Stored data entries
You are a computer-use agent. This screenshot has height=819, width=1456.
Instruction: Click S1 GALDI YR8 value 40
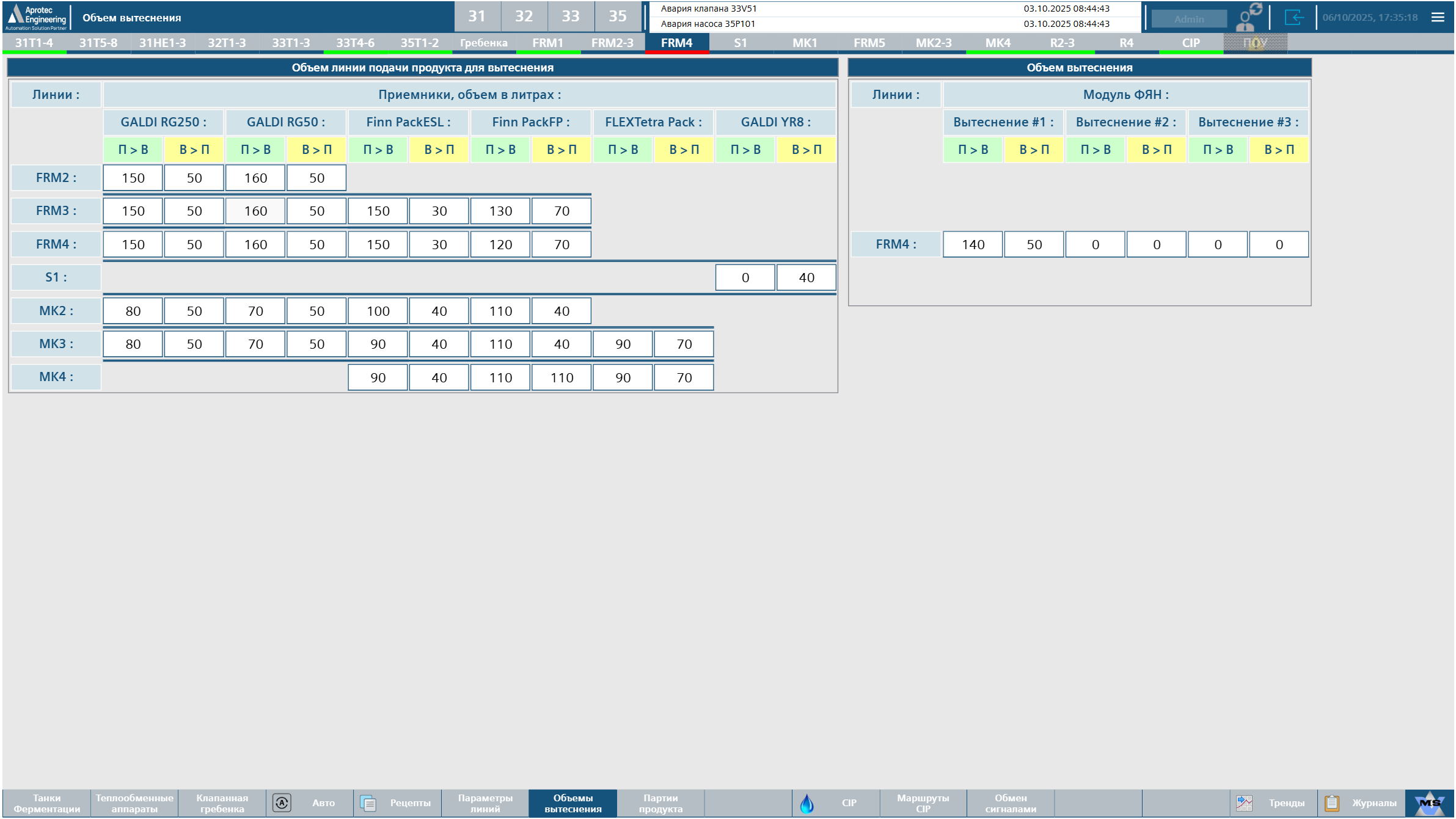(x=806, y=278)
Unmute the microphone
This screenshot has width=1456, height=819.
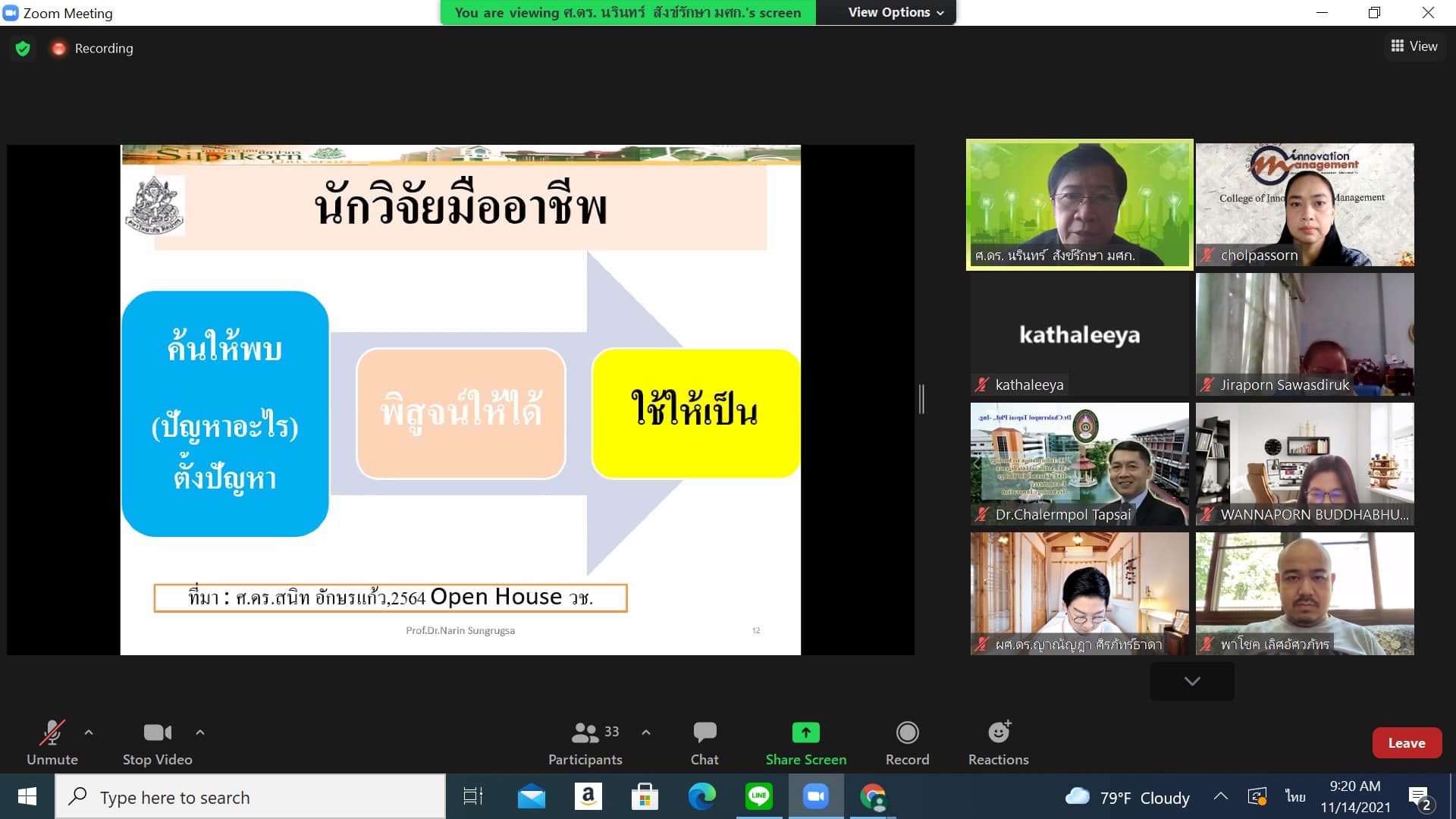tap(52, 733)
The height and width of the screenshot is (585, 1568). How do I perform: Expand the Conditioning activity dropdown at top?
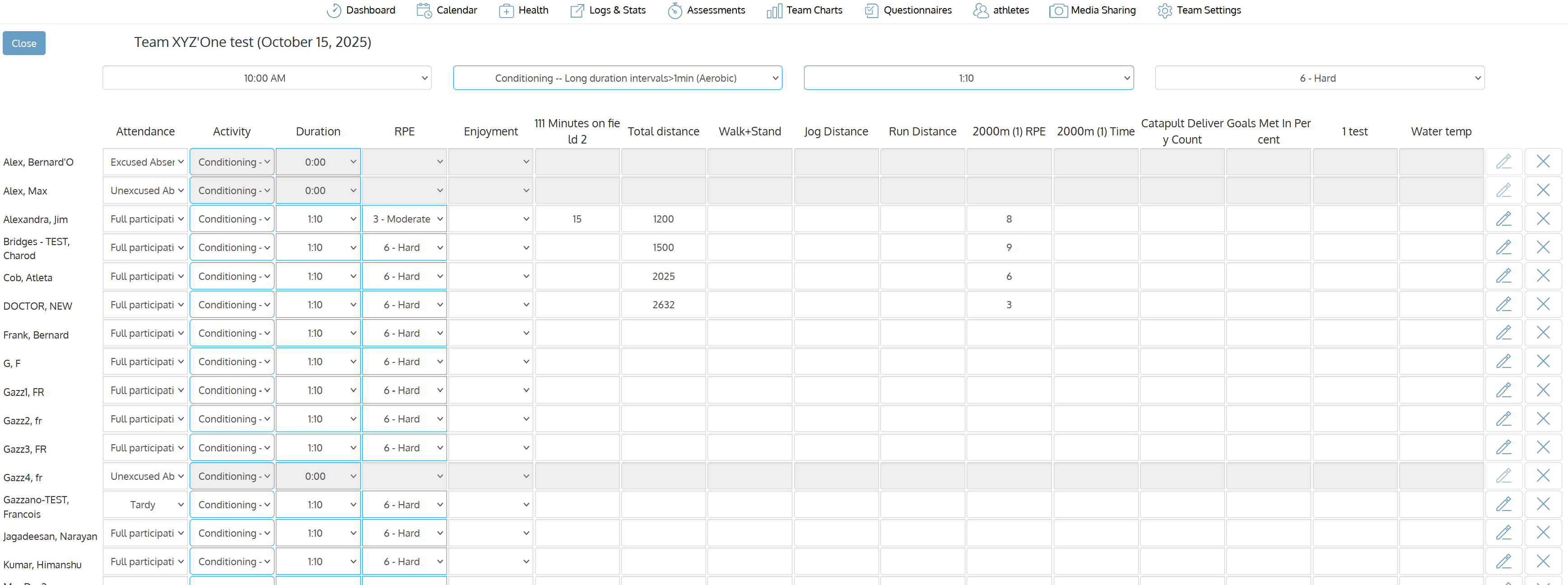(617, 78)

§ WHAT TO DO:
Set down every entry above again exactly, dropping each picture.

§ WRITTEN RESPONSE:
You are a computer-use agent. This screenshot has height=819, width=1456.
Instruction: Click S1 GALDI YR8 value 40
(x=806, y=278)
Unmute the microphone
This screenshot has width=1456, height=819.
tap(52, 733)
The height and width of the screenshot is (585, 1568). How do I perform: Expand the Conditioning activity dropdown at top?
(617, 78)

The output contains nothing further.